In any case, can we please stop propagating the unbiblical and profoundly unethical idea that the unsaved dead are being tormented endlessly in hell.
Thanks for this Andrew. Very helpful and apposite. Brings me back to the question however, as to whether in a narrative-historical reading ‘new heaven and new earth’ should be understood as a glimpsed distant future hope which may be physically (ecologically?) realised, or a political metaphor of renewal within history (as per Isaiah)?
@James Mercer:
Yes, we will keep circling back to that question. I think the answer is both, but mainly the latter. The Bible is overwhelmingly concerned with events in history: the restoration of God’s people, the establishment of a post-pagan political order—and now we are in an unforeseen post-post-pagan “political” order, so to speak.
But the closing chapters of Revelation seem to be reaching for more than that—a judgment of all the dead, an absolute destruction of evil and death, a remaking of creation—when the kingdom of Israel’s crucified messiah will become obsolete (cf. 1 Cor. 15:24-28).
Salvation would be the life of the Christ-confessing community in the age to come after the age of second temple Judaism. …
Some will enjoy the life of the new heaven and new earth, which is about to be created. Others will be thrown into the lake of fire, to be destroyed in a second death along with all that is metaphysically evil, including death itself (cf. Rev. 20:10, 14; 21:8). …

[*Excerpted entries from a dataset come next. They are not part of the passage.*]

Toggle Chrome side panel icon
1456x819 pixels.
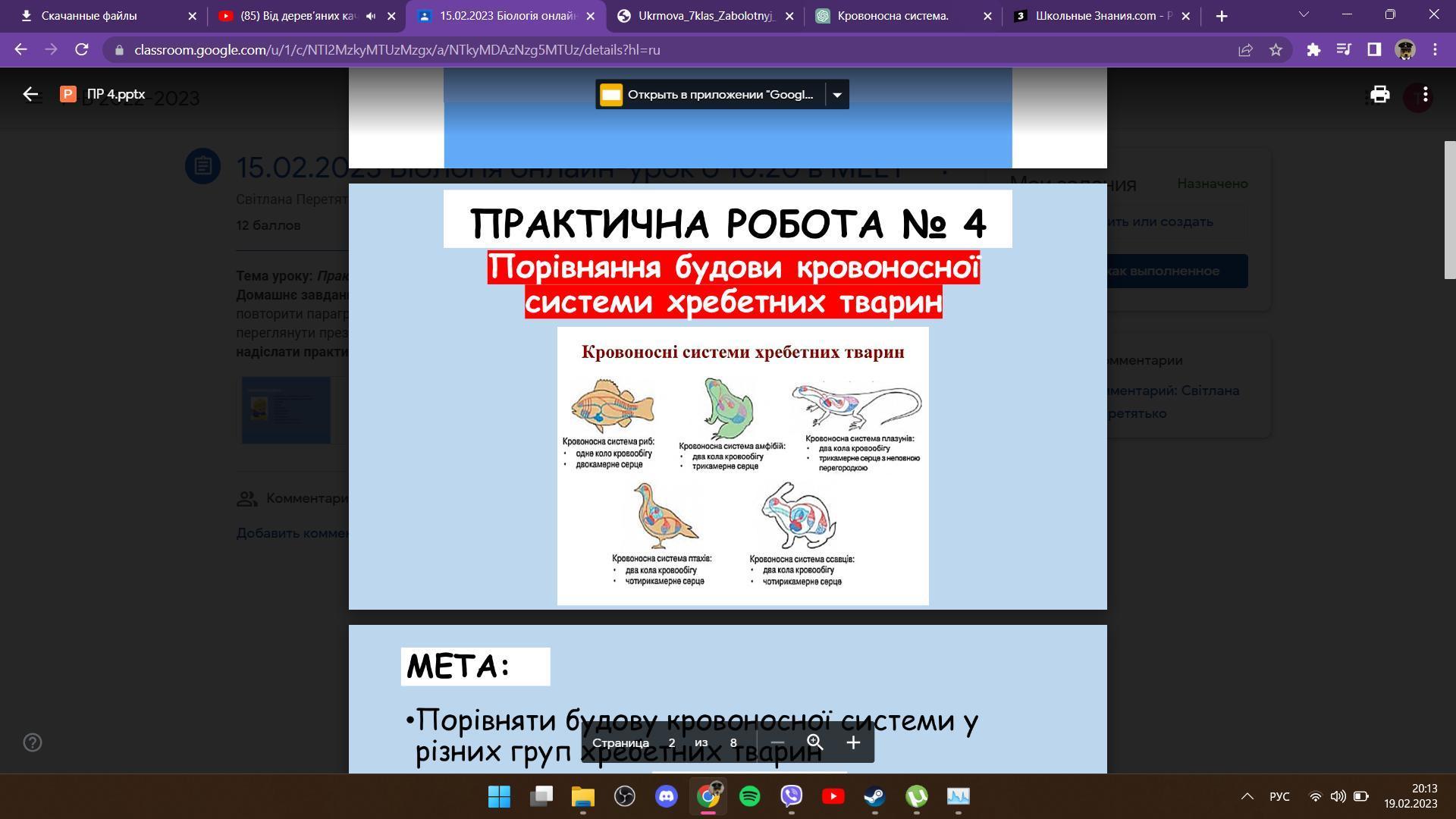pos(1374,50)
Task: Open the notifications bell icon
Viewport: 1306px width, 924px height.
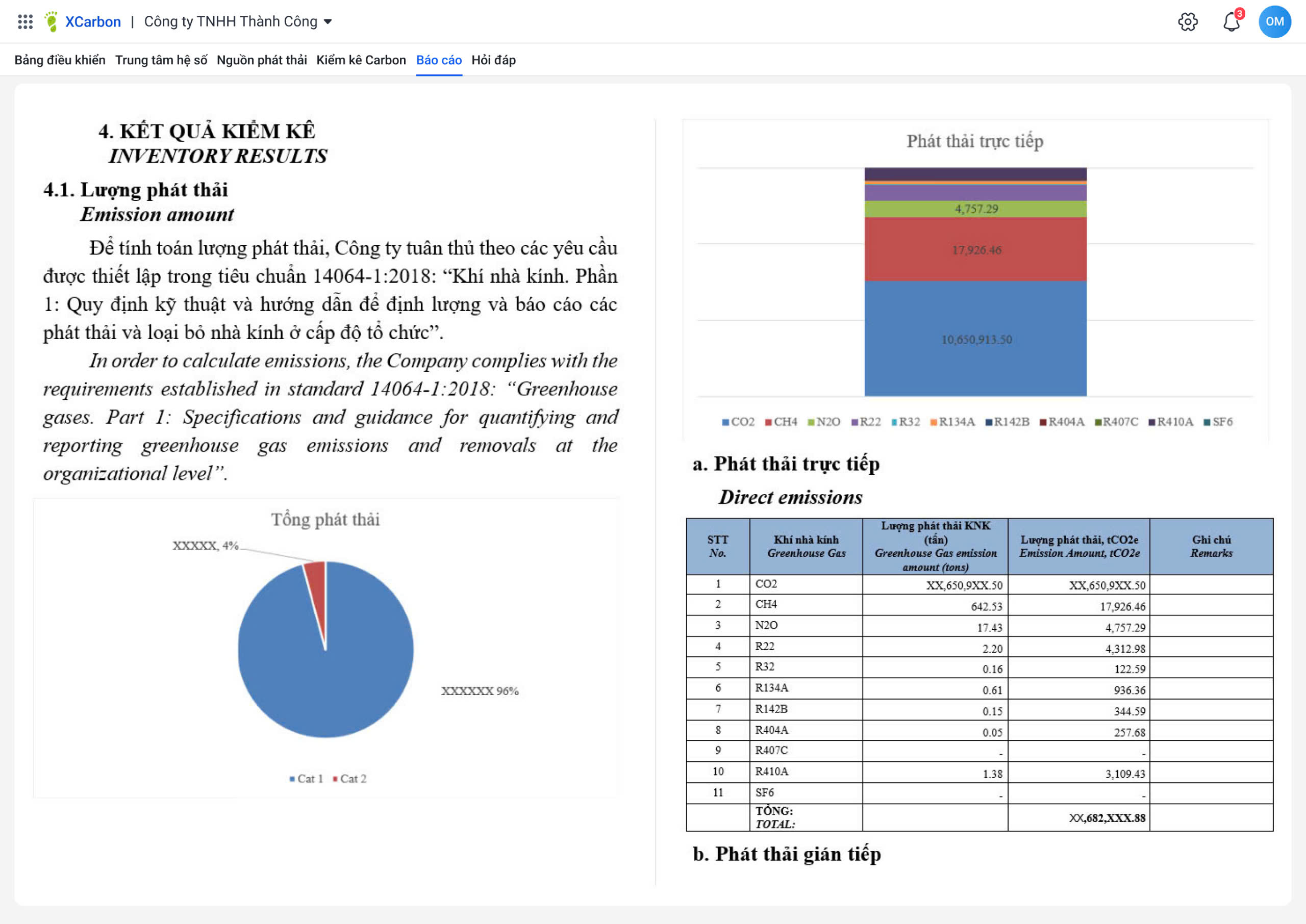Action: (x=1231, y=21)
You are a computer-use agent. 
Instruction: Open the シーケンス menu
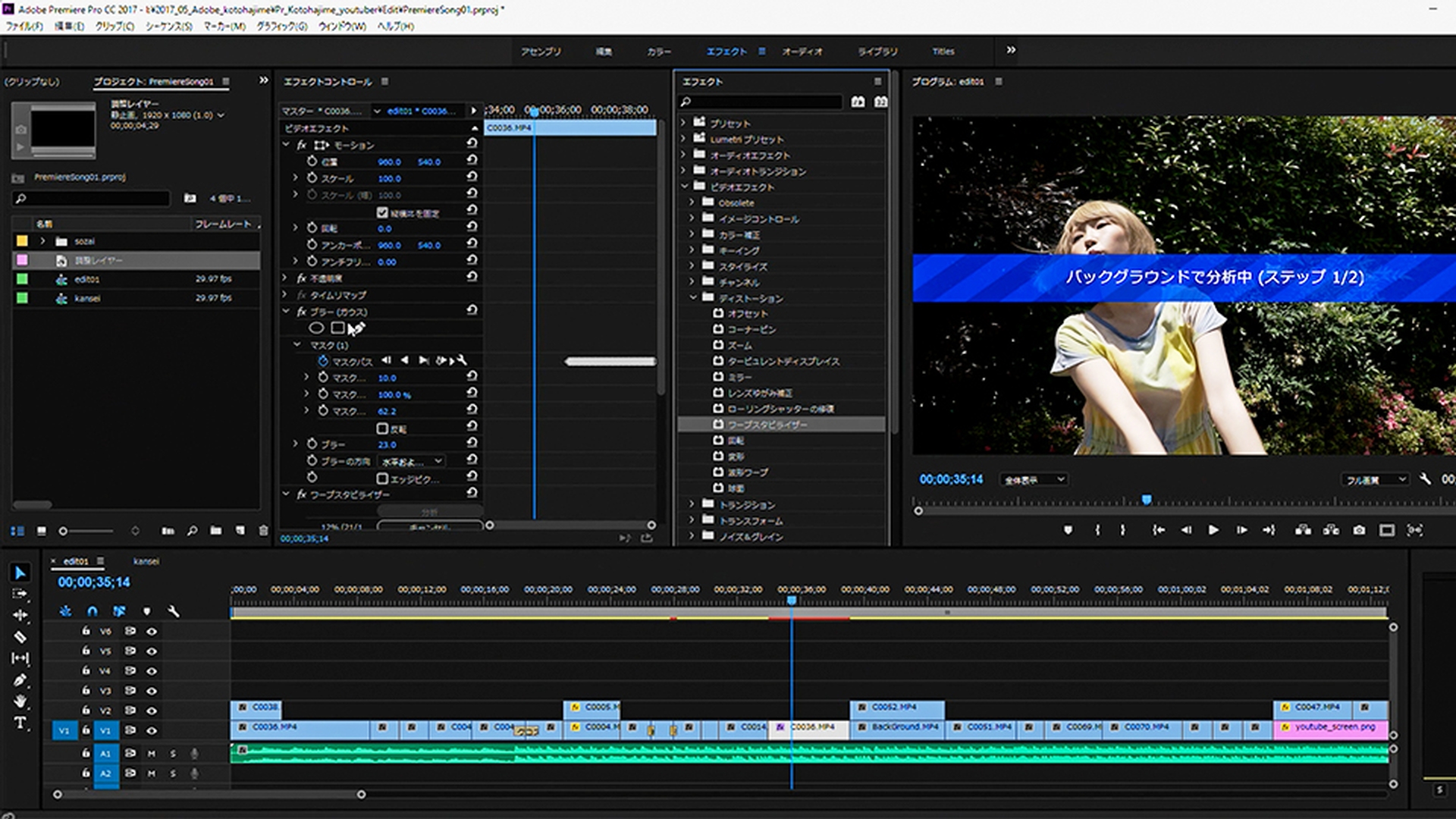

The final destruction in the lake of fire, which must be understood mythically, simply underlines this fundamental existential point. …
When there is no more history to deal with,…
Hi Andrew…
Any reason why, when seemingly, logically or consistently following through with a narrative-historical hermeneutic the language of ‘the new heaven and new earth’ isn’t seen as being one and the same as belonging to… ‘the Christ-confessing community in the age to come after the age of second temple Judaism’? i.e., John’s new creation language matches Paul’s new creation language speaking of Israel’s promised covenant renewal. In other words… no more history to deal with isn’t anywhere in view in the likes of Rev 20:10, 14; 21:8.
I raise this because elsewhere you have said this…
As in the Old Testament, “new creation” is still only a metaphor for the renewal of God’s people as God re-establishes their presence in the midst of the nations for the sake of his reputation and influence.
So when Paul says that ta panta are through him, etc., the reference is surely not to the original creation, which is nowhere in view in this passage, but to the recent sequence of events through which God will be glorified in the coming ages
…the “all things” created in Christ are not the stuff of the natural order—sea, sky, dry land, vegetation, living creatures—but manifestly political entities:
This to me makes total sense, but I’m left wondering why you seem to jettison the narrative-historical hermeneutic, as it seems, with regards to Rev 20:10, 14; 21:8 above.
I’m inclined to think… Israel’s first death, if you will, was their Babylonian captivity, out of which came the promised resurrection hope, i.e., covenant renewal (Isa 65:17-20; Jer 31:31-34; Ezek 37:12-13; Dan 12:2; Acts 24:15; 26:6-8). Israel’s second death was their Roman captivity, out of which came no such promise, i.e., their time was THE time of THE end, that is… the end of second temple Judaism, aka the lake of fire, the second death.
As I understand it… NT ‘new creation’ language speaks solely to the new covenant life leading into and through the age/s to come with the consequential broader blessings that flowed from that.